Nach Josephs Tode legte er dies Amt nieder, trat in den Johanniterorden und ging
↔ auf Reisen, um sich in der Arzneiwissenschaft auszubilden. Nachdem er 1803
die mediz. Doktorwürde erlangt, übte er 25 Jahre lang in Wien unentgeltlich die Heilkunde aus.
1806 trat er in den Deutschen Orden über und leitete seit 1814 das Elisabethinerinnenspital
in Wien, dem er auch sein ganzes Vermögen hinterließ. Er starb 19. Okt. 1829 zu Wien. –
Sein älterer Bruder, Graf Johann Nepomuk Ernst von H.,
geb. 17. Mai 1756, gest. 11. April 1829, seit 1779 Regierungsrat, seit 1785 Wirkl.
Reichshofrat unter Kaiser Joseph II., machte sich als
Freund von Kunst und Wissenschaft sowie als Förderer der Linnen- und Eisenindustrie
auf seinen Gütern verdient.

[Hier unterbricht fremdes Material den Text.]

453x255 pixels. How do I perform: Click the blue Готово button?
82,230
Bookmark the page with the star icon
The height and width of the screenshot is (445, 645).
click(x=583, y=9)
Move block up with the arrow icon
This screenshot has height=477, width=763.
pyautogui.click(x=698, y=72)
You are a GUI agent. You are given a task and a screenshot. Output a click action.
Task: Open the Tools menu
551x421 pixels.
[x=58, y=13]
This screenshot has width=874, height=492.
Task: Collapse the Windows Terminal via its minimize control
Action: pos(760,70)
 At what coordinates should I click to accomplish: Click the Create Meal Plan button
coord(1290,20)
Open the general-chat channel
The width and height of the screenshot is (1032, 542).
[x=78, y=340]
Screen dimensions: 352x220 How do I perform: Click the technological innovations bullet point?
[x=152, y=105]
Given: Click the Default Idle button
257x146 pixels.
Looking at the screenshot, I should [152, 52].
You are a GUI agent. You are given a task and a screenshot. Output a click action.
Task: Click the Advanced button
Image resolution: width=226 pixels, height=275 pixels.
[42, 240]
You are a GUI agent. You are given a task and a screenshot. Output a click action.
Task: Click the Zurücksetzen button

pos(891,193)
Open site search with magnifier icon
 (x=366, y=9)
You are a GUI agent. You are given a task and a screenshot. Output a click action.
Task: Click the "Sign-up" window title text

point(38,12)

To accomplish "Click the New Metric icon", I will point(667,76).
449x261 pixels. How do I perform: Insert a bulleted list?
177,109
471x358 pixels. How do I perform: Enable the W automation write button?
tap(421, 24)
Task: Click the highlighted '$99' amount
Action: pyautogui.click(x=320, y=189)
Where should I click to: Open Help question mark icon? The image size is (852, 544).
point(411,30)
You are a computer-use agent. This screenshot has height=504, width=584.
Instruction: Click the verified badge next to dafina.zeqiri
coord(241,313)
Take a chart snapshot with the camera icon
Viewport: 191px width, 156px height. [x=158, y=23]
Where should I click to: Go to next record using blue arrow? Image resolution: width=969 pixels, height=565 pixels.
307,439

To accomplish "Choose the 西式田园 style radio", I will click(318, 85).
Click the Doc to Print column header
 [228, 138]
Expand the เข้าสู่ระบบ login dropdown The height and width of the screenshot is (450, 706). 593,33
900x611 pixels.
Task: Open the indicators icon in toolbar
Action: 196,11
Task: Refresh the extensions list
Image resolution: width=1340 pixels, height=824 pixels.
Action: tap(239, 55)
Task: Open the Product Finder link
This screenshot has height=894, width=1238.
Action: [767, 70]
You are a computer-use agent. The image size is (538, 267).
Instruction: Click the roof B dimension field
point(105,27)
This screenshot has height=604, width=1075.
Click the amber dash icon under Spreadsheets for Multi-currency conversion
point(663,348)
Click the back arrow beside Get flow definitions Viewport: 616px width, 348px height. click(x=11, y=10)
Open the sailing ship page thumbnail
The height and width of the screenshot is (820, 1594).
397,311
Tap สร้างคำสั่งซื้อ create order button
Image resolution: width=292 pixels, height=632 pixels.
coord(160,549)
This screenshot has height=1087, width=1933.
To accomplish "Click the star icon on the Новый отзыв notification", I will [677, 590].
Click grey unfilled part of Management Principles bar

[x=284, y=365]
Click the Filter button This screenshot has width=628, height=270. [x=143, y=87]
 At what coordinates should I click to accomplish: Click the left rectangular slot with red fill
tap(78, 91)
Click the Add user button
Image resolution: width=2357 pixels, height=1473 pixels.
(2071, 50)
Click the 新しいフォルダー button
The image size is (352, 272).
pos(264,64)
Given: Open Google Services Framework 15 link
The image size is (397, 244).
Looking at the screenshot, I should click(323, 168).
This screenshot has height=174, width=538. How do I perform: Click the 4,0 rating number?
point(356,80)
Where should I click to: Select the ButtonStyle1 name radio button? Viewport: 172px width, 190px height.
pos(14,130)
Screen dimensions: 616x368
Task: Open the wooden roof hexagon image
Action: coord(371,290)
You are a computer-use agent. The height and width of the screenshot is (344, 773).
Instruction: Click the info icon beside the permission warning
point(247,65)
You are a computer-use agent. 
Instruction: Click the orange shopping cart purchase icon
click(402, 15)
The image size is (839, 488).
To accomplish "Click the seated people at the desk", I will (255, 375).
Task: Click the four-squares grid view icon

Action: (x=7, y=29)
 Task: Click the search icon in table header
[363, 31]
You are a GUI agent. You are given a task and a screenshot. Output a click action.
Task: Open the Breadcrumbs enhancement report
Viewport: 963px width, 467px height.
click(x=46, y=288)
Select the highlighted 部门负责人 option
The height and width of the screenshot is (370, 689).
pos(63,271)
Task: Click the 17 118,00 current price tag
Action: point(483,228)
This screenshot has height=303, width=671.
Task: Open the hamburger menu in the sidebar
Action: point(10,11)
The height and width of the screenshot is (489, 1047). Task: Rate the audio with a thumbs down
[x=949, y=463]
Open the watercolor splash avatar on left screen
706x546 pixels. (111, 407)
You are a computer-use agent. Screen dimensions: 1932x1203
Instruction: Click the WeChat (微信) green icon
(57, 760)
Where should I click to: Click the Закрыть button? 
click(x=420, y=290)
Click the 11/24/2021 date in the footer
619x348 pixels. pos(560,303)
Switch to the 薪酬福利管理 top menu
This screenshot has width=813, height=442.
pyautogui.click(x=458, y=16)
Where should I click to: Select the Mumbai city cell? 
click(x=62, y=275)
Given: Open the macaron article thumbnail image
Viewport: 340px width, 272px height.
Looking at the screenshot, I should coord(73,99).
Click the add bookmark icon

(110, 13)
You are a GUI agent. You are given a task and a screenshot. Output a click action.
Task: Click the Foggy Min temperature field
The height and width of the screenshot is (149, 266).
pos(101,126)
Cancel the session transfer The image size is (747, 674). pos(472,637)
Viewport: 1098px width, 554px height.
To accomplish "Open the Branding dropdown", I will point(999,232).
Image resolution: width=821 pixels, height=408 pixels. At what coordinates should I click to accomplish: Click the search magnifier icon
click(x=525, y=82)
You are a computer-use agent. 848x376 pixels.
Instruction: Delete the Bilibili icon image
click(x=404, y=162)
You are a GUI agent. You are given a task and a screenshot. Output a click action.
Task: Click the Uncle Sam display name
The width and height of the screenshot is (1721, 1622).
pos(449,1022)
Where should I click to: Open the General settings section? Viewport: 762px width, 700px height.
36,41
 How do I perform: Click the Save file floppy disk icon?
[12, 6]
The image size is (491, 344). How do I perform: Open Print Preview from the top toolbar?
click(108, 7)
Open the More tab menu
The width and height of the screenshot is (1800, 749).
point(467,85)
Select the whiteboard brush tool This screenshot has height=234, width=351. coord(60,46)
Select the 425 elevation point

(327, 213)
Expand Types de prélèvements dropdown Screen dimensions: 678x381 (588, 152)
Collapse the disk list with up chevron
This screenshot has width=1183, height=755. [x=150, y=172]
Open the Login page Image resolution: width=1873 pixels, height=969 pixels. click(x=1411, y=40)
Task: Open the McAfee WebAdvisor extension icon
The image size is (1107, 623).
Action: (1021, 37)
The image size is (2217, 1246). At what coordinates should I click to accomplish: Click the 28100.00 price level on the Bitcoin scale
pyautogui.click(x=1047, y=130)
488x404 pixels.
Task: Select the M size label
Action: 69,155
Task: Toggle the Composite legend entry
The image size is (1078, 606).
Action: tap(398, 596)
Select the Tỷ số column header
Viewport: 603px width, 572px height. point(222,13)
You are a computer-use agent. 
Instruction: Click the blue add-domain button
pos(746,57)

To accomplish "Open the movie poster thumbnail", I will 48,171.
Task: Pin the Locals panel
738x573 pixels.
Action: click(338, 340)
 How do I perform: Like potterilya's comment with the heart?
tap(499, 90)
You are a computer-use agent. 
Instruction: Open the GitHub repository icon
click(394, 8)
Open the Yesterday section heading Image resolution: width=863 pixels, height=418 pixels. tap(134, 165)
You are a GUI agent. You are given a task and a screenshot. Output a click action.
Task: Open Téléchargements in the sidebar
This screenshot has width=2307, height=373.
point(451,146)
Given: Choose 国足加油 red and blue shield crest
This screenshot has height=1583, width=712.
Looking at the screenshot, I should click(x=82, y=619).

Die Tochter seines jüngsten Bruders, des Grafen
Ferdinand von H., und seiner ersten Gemahlin Christine, geborenen Freiin Raysky,
Gräfin Auguste von H., geb. 10. Aug. 1800, lernte in
Teplitz der König von Preußen, Friedrich Wilhelm III.,
kennen, der sich zu Charlottenburg 9. Nov. 1824 morganatisch mit ihr vermählte und ihr an
demselben Tage den Titel einer Fürstin von Liegnitz und
Gräfin von Hohenzollern verlieh. Sie starb 5. Juni 1873 zu Homburg. Ein Neffe derselben, Graf
Ferdinand von H.
(s. d.), geb. 27. Febr. 1832, hat sich als Maler rühmlichst bekannt gemacht. – Der älteste
Sohn des 1884 gestorbenen Grafen Franz von H., Graf
Johann Nepomuk von H., geb. 2. Nov. 1828, jetziges Haupt
der jüngern (Brucker) Linie sowie seit dem 1886 erfolgten Erlöschen der ältern Linie
Erbe von Rohrau und Chef des Gesamthauses, erbliches Mitglied des österr. Herrenhauses,
Magnat in Ungarn und k. k. Geheimrat, ist ein eifriger Anhänger der Czechen, legte aber
wegen der Fortschritte des Jungczechentums 1893 sein böhm. Landtagsmandat nieder.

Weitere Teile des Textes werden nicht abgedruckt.